Christianity is the dominant religion in some pretty awful places
— several African countries, for instance.
Armenia and Ethiopia are not dazzling successes.
Christianity was the dominant religion in Russia for nine hundred
years, but apparently did nothing to inoculate the poor Russians against
the horrors of Leninism. (Similarly
with Cambodia and Buddhism.) Until
30 years ago, Spain and Portugal were as poverty-stricken and uncreative
as today’s Egypt or Syria, yet they were devoutly Christian.
On the historical evidence, it seems as if any set of horrors you
care to name — certainly including anti-semitism! — can befall a
nation professing any religion. But what about the fatalistic aspect of Islam:
Insh’Allah, it’s the will of God, nothing you can do
about it, best just calm yourself, sit down and write some poetry.
Doesn’t that work against enterprise and self-fulfillment?

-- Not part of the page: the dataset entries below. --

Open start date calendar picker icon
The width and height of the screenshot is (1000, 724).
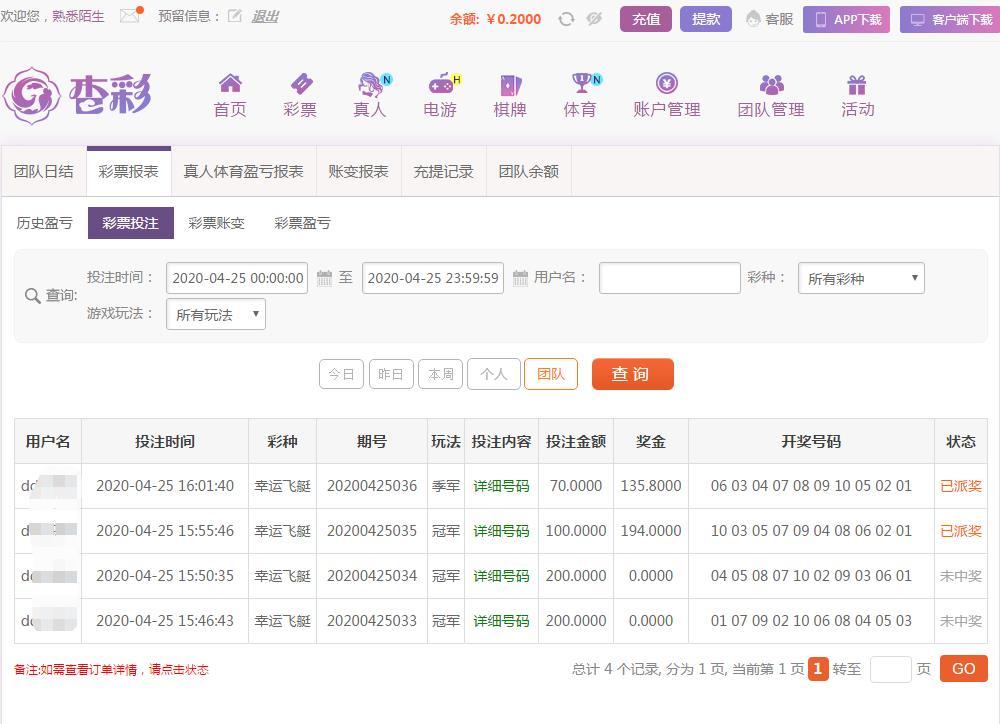[x=324, y=278]
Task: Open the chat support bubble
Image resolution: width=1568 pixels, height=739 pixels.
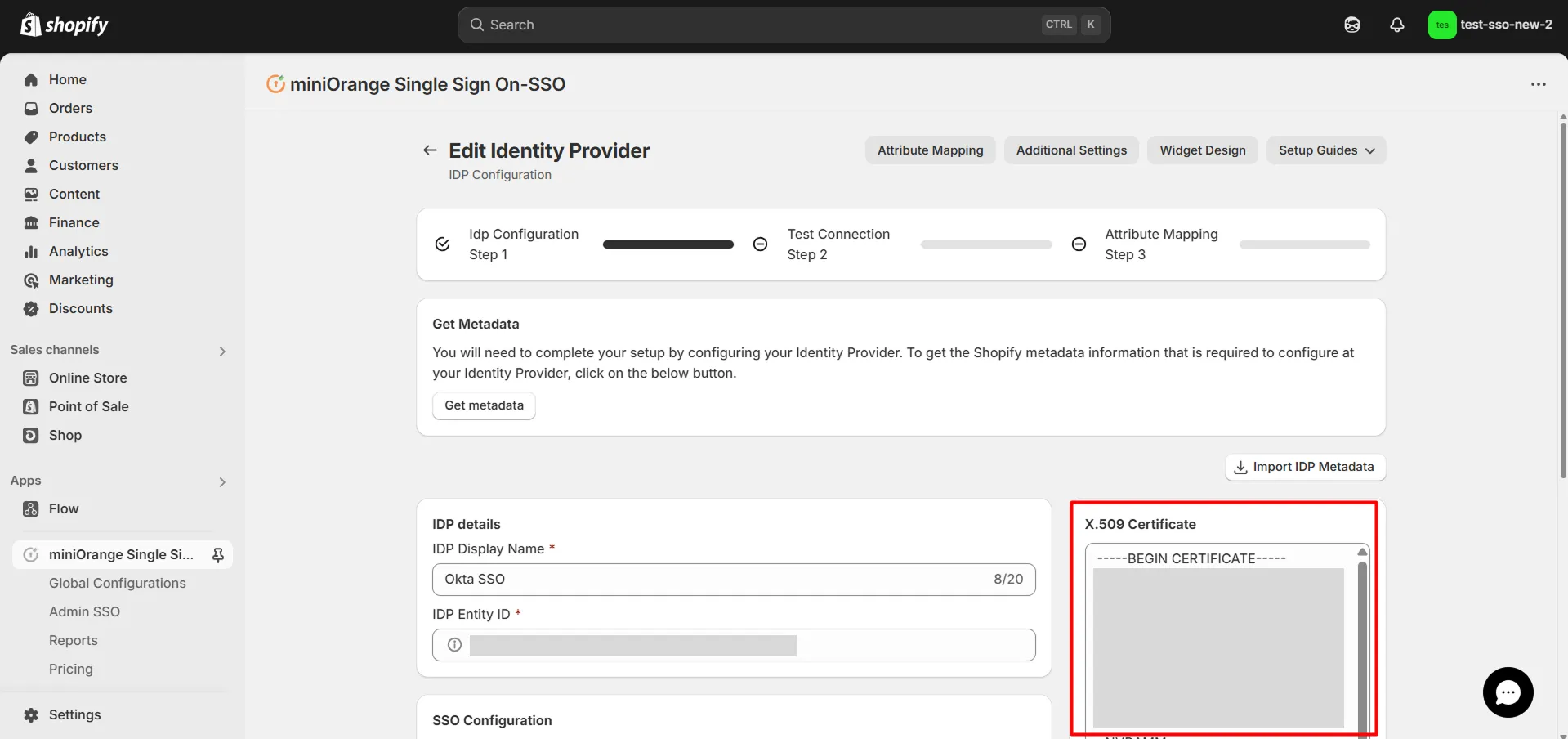Action: coord(1508,692)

Well, perhaps it does; but then so must Calvinism, which is even
more deterministic. Yet in
early-modern Switzerland and Holland, Calvinism was an engine of
constitutional development and intellectual advance, and it was a key
component in the success of the first American colonies. I can hear the angry e-mails clattering into my inbox
already. Derb has sold out
to multiculturalism! He
thinks Islam is just as good as Christianity!
I haven’t, and I don’t. I
do not believe that Mohammed was God’s messenger.

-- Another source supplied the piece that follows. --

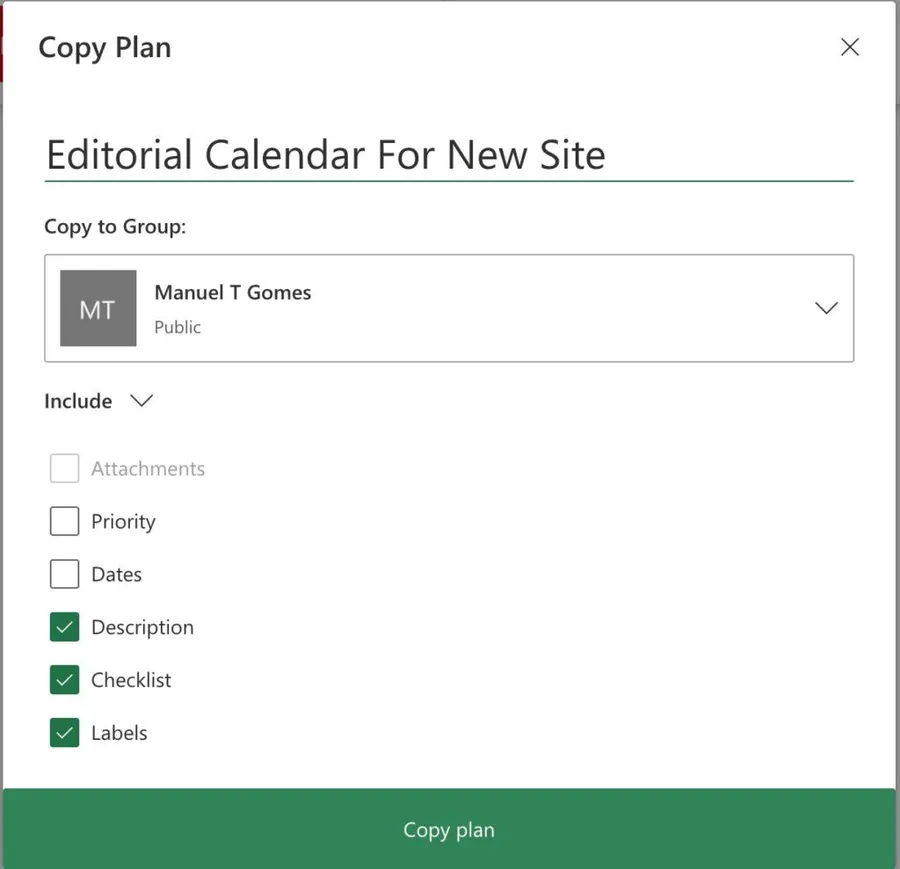
Task: Click the Include label
Action: coord(78,401)
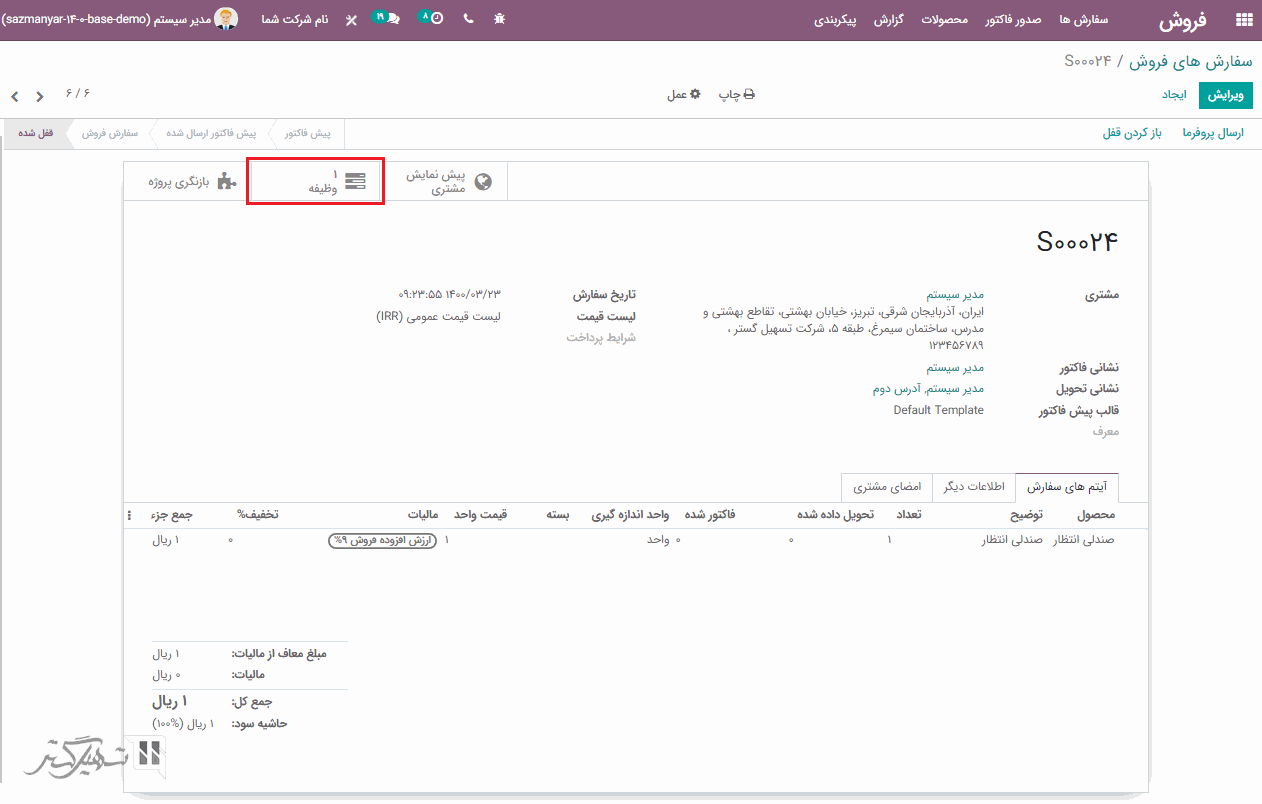
Task: Open conversations chat icon
Action: click(x=390, y=19)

I do believe that Christianity has a scope and depth not possessed
by other faiths. A quick
search of the Koran with keyword “free” suggests that there is nothing
in it equivalent to John 8:32 (“And ye shall know the truth, and the
truth shall make you free.”) All
I am saying is that I don’t see that the backwardness, cruelty,
ignorance and intolerance of the Arab world, or Pakistan, or Iran, follow
necessarily from Islam. I don’t feel sure, in fact, that the teachings of a
religion have any necessary consequence for the destinies of believer
communities. Steve Sailer has
remarked that if a Martian’s entire knowledge of the world came from
reading the Bible, he would be bound to deduce, after hearing the
thundering, angry voice of the Old Testament Jehovah, and reading of the
conquests of Joshua, Gideon and David, followed by the gentle words of
Christ and St. Paul, that those warlike, fighting Jews must have been
kicking around the meek, cheek-turning Christians for the last 2,000
years. This is not... exactly
what has been happening. Texts are never as important as the attitudes people
bring to them. It is a
commonplace of political science — I think Aristotle noticed it — that
a state may have a very democratic constitution, and yet be a tyranny, or
vice versa. (Mainland China
is, if you judge only by her constitution, a perfect democracy, with a
full range of civil liberties. Britain,
on the same grounds, is an absolute monarchy.)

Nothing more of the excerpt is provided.